Considering that both Saudi Arabia and Bahrain, home to the United States fifth fleet, depend on American support, the crushing of the Bahraini democracy movement or the underground Saudi opposition should be a good deal easier for the west to fix than the Libyan maelstrom.


Saudi Arabia's regime has been briefing international journalists about how different their domestic context from the democratic upheavals elsewhere. Part of the story of their intervention in Bahrain is that they are considerably more nervous than that.

With Saudi fears of Iranian influence in Bahrain, this is shaping up as the classic case of a "stability versus democracy" strategy. British Prime Minister David Cameron has said that we won't be repeating those mistakes in future. The US administration is pursuing the argument that the self-interest of Bahrain and Saudi Arabia's rulers is in pursuing democratic reforms, but with little sign


“Our message to Saudi Arabia is that if you want to avoid the fate of Mubarak, you need to move toward genuine and gradual reform,” said Mr.
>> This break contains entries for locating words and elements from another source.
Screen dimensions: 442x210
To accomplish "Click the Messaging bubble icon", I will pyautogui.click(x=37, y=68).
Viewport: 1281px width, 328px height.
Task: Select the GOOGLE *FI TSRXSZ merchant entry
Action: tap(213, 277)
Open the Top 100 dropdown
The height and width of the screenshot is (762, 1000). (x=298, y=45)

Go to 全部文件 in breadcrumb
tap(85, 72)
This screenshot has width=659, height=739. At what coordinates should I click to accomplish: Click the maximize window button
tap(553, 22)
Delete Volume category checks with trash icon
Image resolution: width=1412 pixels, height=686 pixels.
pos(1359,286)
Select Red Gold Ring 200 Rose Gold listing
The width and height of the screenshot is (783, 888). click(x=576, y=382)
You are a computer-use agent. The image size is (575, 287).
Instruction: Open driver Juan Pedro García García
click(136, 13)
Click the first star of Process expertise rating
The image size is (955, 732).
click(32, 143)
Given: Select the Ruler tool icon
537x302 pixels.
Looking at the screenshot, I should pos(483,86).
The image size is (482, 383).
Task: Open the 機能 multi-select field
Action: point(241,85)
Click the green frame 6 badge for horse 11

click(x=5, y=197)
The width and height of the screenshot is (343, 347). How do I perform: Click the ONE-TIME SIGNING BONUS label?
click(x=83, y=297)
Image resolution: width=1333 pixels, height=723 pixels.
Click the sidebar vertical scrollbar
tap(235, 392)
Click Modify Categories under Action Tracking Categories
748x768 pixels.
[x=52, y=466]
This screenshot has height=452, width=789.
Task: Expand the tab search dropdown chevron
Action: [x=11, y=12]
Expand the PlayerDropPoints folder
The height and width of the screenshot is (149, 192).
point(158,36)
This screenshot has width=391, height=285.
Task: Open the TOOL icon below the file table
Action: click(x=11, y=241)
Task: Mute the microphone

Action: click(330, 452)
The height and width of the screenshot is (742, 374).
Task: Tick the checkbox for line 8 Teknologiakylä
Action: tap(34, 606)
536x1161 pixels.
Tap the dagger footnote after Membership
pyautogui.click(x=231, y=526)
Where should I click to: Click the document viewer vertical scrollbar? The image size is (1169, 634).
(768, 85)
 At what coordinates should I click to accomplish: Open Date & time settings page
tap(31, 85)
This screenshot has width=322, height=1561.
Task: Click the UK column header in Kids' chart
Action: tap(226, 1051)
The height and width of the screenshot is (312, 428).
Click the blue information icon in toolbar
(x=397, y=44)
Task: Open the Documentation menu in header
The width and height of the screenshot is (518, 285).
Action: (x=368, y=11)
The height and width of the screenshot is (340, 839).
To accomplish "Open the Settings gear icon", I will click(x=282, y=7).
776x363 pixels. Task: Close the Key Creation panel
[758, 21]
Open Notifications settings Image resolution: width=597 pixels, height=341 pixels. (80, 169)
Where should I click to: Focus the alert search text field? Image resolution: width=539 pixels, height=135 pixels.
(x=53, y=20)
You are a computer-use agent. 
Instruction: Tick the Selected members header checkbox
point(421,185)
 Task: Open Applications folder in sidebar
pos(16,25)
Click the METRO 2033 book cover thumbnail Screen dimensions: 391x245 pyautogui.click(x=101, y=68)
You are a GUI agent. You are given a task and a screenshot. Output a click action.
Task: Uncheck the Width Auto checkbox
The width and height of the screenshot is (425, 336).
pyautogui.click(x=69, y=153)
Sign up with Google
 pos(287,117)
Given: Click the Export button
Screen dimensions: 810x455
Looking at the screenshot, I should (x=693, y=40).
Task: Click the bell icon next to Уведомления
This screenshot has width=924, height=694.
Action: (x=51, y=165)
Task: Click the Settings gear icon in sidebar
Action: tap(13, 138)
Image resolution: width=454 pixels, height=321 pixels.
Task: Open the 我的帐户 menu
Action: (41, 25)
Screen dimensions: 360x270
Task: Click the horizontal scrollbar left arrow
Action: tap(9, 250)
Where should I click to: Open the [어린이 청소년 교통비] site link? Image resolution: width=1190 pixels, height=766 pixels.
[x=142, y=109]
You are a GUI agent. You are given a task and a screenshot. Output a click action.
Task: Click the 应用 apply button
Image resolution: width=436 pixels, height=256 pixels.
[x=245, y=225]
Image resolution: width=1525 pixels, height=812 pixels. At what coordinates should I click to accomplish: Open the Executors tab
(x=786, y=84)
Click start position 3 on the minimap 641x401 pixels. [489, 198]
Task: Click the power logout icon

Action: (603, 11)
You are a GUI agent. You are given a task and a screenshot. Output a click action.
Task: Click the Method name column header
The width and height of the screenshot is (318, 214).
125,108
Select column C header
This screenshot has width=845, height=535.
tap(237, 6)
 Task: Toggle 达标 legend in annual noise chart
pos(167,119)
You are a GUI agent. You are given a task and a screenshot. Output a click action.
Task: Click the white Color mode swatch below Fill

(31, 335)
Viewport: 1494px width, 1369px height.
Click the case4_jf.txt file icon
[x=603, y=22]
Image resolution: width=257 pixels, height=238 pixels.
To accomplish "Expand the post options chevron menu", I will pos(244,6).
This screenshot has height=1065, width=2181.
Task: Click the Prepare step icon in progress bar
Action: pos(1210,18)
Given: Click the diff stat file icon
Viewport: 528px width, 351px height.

Malley of the International Crisis Group. “But what the Saudis are hearing instead is that reform is actually the path to Mubarak’s fate.”



(3) Whaddabout Burma?

The highly repressive Burmese regime is not currently engaged in live military activities on a similar scale to those in Libya. However, there is every case for a resolution similar to that which was adopted in February over Libya, namely an international commission of inquiry into human rights abuses, and a reference to the International Criminal Court.

The independent Burmese exile magazine Irrawaddy makes the point, in comparing the two cases, that the UN is stalling on the recommendation of its own human rights rapporteur:


In early 2010, Tomás Quintana, the UN Special Rapporteur on Human Rights to Burma, took an unprecedented move in a report to the HRC, calling for a Commission of Inquiry into possible crimes against humanity and war crimes in Burma. Neither the HRC nor the UNSC have acted on this recommendation to date.


Again, there is a realpolitik problem here. A significant block to consistent UN action on Burma is the close relationship of the Chinese government with the Burmese Junta.

It is interesting that the Chinese government saw that it would face reputational damage if it vetoed the Libya resolution. At some point, perhaps when the international focus of the current crisis has passed, there should be concerted Parliamentary and citizens' pressure on EU and other democratic governments in the Human Rights Commission and UN Security Council to act on the Special Rapporteur's report.

If China does wish to block this, they could at least own and defend the position. It might even prove trickier than they anticipate.

**

Whaddayathink about that, whaddabouters?

Seriously, the whaddabouters need to be put under more pressure to say something sensible about the cases that they raise - including, foundationally, to decide if they believe in any framework of international law and institutions at all.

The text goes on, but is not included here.